Afinal, o que é PIX?

- Uma maneira nova e muito mais fácil de pagar e receber dinheiro, em segundos, criada pelo Banco Central.

Verifique agora, o procedimento é rápido e simples.”

Uma segunda campanha menor foi descoberta em 6 de outubro de 2020 composta por mais de 1.500 e-mails com um simples link para se registrar no serviço. Esta informação é oportuna e enganosa, uma vez que o registo das chaves (e-mail, número de celular, etc.) terá início em 3 de novembro de 2020 de acordo com documentos públicos.
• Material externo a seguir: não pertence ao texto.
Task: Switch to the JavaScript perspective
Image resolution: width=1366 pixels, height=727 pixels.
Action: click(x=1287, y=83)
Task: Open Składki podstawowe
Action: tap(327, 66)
Este é o conteúdo do segundo e-mail de phishing:

“Prezado Cliente CAIXA.

É hora de registrar sua chave PIX,

Faça seu cadastro aqui em menos de 1 minuto, é rápido e simples.

Autoatendimento CAIXA - 2020”

Esta campanha usou um URL de apelo à ação do serviço de hospedagem gratuita do Google para dar alguma legitimidade ao e-mail de phishing e contornar a verificação de segurança.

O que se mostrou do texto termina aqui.